Gait Posture. Author manuscript; available in PMC 2010 June 1.
Published in final edited form as:
PMCID: PMC2707497

Training-related changes in dual-task walking performance of elderly persons with balance impairment: A double-blind, randomized controlled trial


The purpose of this study was to compare the efficiency of three different balance training strategies in an effort to understand the mechanisms underlying training-related changes in dual-task balance performance of older adults with balance impairment. Elderly individuals with balance impairment, age 65 and older, were randomly assigned to one of three individualized training programs: single-task (ST) balance training; dual-task training with fixed-priority (FP) instruction; and dual-task training with variable-priority (VP) instruction. Balance control during gait, under practiced and novel conditions, was assessed by calculating the center of mass and ankle joint center inclination angles in the frontal plane. A smaller angle indicated better balance performance. Other outcomes included gait velocity, stride length, verbal reaction time, and rate of response. All measures were collected at baseline and the end of the 4-week training. Results indicated that all training strategies were equally effective (P > .05) at improving balance performance (smaller inclination angle) under single-task contexts. However, the VP training strategy was more effective (P = .04) in improving both balance and cognitive performance under dual-task conditions than either the ST or the FP training strategies. Improved dual-task processing skills did not transfer to a novel dual-task condition. Results support Kramer et al.’s proposal that VP training improves both single-task automatization and the development of task-coordination skills.
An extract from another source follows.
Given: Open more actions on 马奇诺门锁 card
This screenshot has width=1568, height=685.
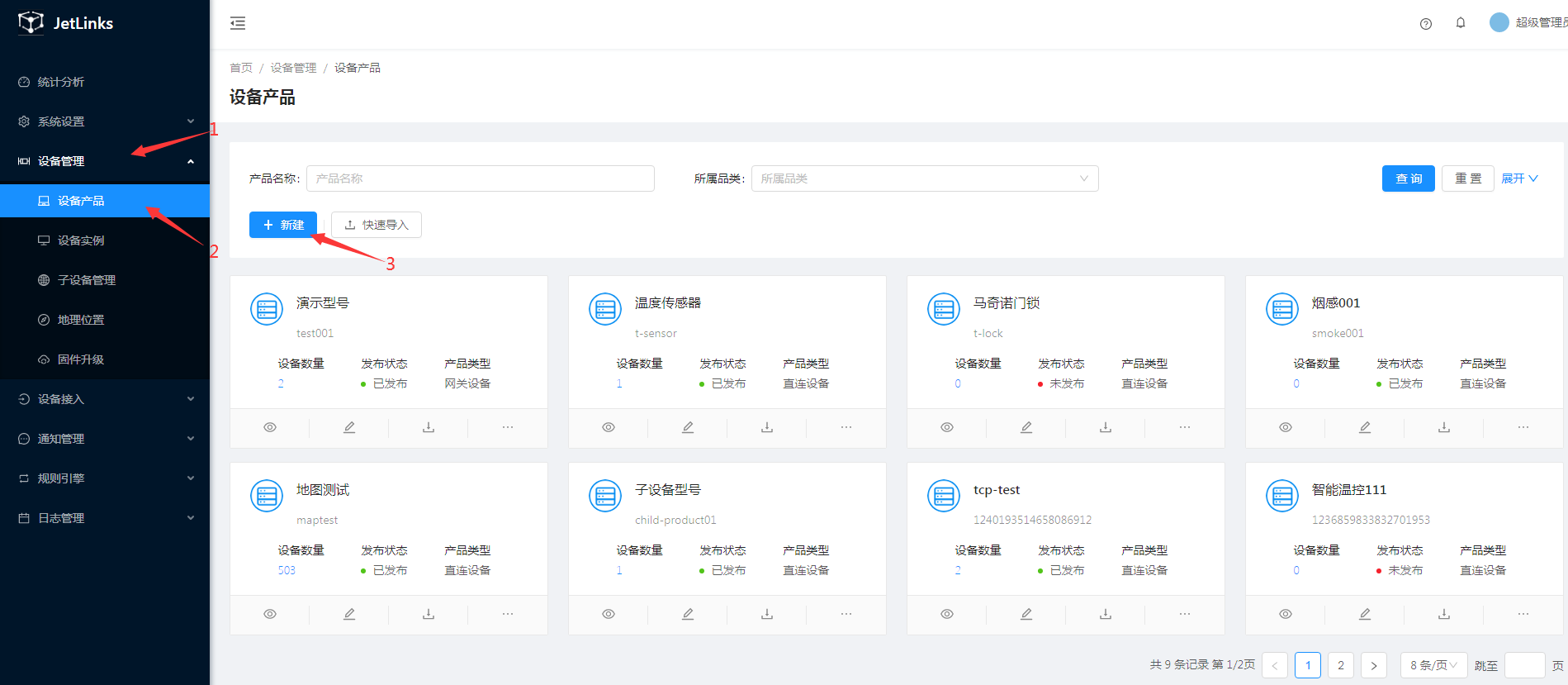Looking at the screenshot, I should (1185, 427).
Keywords: Balance, Gait, Divided attention, Aging, Rehabilitation

1. Introduction

An impaired ability to maintain balance while simultaneously performing cognitive tasks has been associated with adverse outcomes, such as falls [14], and physical and cognitive functional decline [57] in elderly people. Despite the potential importance of interventions to improve dual-task balance performance [8,9], there have been very few studies [1012] evaluating the efficacy of strategies to train balance under dual-task conditions. Previous studies have included either a small sample size [11], or have focused on healthy young adults [10] or patients with stroke [12]. None of those studies was directly designed to uncover the mechanisms underlying dual-task balance processing.
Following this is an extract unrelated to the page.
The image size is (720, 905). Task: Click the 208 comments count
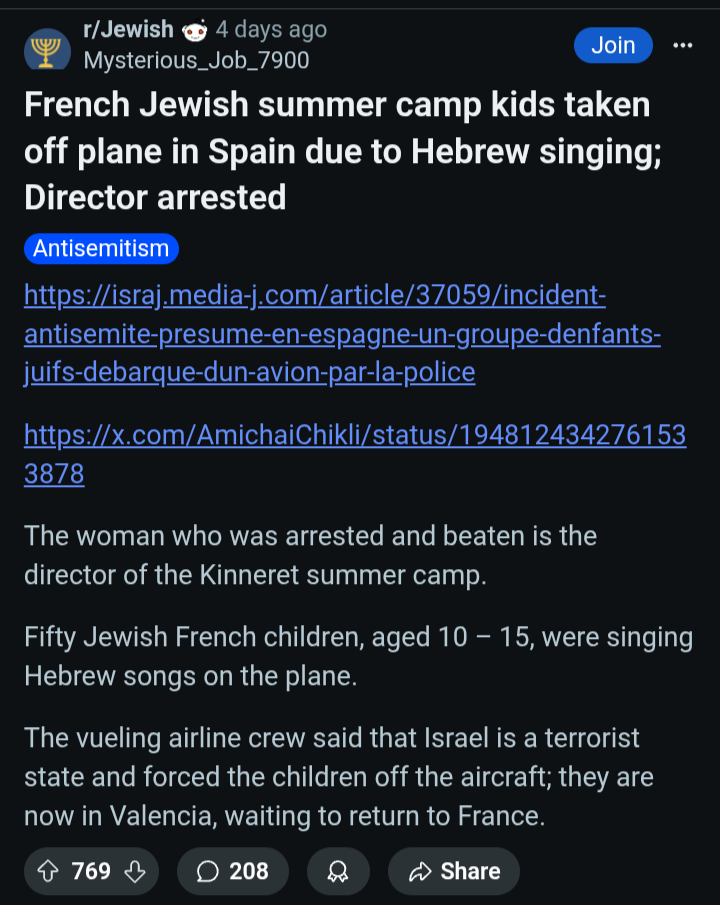point(249,871)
It has been suggested that understanding the mechanisms of dual-task processing will lead to the development of an optimal strategy to improve dual-task performance [13,14]. Although the mechanisms underlying changes in dual-task performance in postural control are not known, there is information on dual-task processing using non-balance-related tasks. At least two models have been proposed to account for the training-related changes in dual-task performance [14,15]. The task-automatization model proposes that improved dual-task performance is the result of increased automatization of the individual tasks. This model predicts comparable improvement in dual-task performance with either single-task (ST) or dual-task training. Alternatively, the task-integration model suggests that an efficient integration of the two tasks acquired during dual-task training is crucial for the improvement of dual-task performance. Consequently, improvement in dual-task performance would be observed only following dual-task training, not single-task training.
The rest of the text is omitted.